T-duality and Isometries of Spacetime

I’ve just been to an excellent seminar on Double Field Theory by its co-creator, Chris Hull. You may know that string theory exhibits a meta-symmetry called T-duality. More precisely, it’s equivalent to put closed strings on circles of radius R and 1/R.

This is the simplest version of T-duality, when spacetime has no background fields. Now suppose we turn on the Kalb-Ramond field B. This is just an excitation of the string which generalizes electromagnetic potential.

This has the effect of making T-duality more complicated. In fact it promotes the R\to 1/R symmetry to O(d,d;\mathbb{Z}) where d is the dimension of your torus. Importantly for this to work, we must choose a B field which is constant in the compact directions, otherwise we lose the isometries that gave us T-duality in the first place.

Under this T-duality, the B field and G metric get mixed up. This can have dramatic consequences for the underlying geometry! In particular our new metric may not patch together by diffeomorphisms on our spacetime. Similarly our new Kalb-Ramond field B may not patch together via diffeomorphisms and gauge transformations. We call such strange backgrounds non-geometric.

To express this more succintly, let’s package diffeomorphisms and gauge transformations together under the name generalized diffeomorphisms. We can now say that T-duality does not respect the patching conditions of generalized diffeomorphisms. Put another way, the O(d,d) group does not embed within the group of generalized diffeomorphisms of our spacetime!

This lack of geometry is rather irritating. We physicists tend to like to picture things, and T-duality has just ruined our intuition! But here’s where Double Field Theory comes in. The idea is to double the coordinates of your compact space, so that O(d,d) transformations just become rotations! Now T-duality clearly embeds within generalized diffeomorphisms and geometry has returned.

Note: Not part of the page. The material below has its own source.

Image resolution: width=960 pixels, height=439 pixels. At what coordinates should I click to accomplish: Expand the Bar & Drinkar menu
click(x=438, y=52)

All this complexity got me thinking about an easier problem – what do we mean by an isometry in a theory with background fields? In vacuum isometries are defined as diffeomorphisms which preserve the metric. Infinitesimally these are generated by Killing vector fields, defined to obey the equation

\displaystyle \mathcal{L}_K g=0

Now suppose you add in background fields, in the form of an energy-momentum tensor T. If we want a Killing vector K to generate an overall symmetry then we’d better have

\displaystyle \mathcal{L}_K T=0

In fact this equation follows from the last one through Einstein’s equations. If your metric solves gravity with background fields, then any isometry of the metric automatically preserves the energy momentum tensor. This is known as the matter collineation theorem.

But hang on, the energy momentum tensor doesn’t capture all the dynamics of a background field. Working with a Kalb-Ramond field for instance, it’s the potential B which is the important quantity. So if we want our Killing vector field to be a symmetry of the full system we must also have

\displaystyle \mathcal{L}_K B=0

at least up to a gauge transformation of B. Visually if we have a magnetic field pointing upwards everywhere then our symmetry diffeomorphism had better not twist it round!

So from a physical perspective, we should really view background fields as an integral part of spacetime geometry. It’s then natural to combine fields with the metric to create a generalized metric. A cute observation perhaps, but it’s not immediately useful!

Here’s where T-duality joins the party. The extended objects of string theory (and their low energy descriptions in supergravity) possess duality symmetries which exchange pieces of the generalized metric. So in a stringy world it’s simplest to work with the generalized metric as a whole.

And that brings us full circle. Double Field Theory exactly manifests the duality symmetries of the generalized metric! Not only is this mathematically helpful, it’s also an important conceptual step on the road to unification via strings. If that road exists.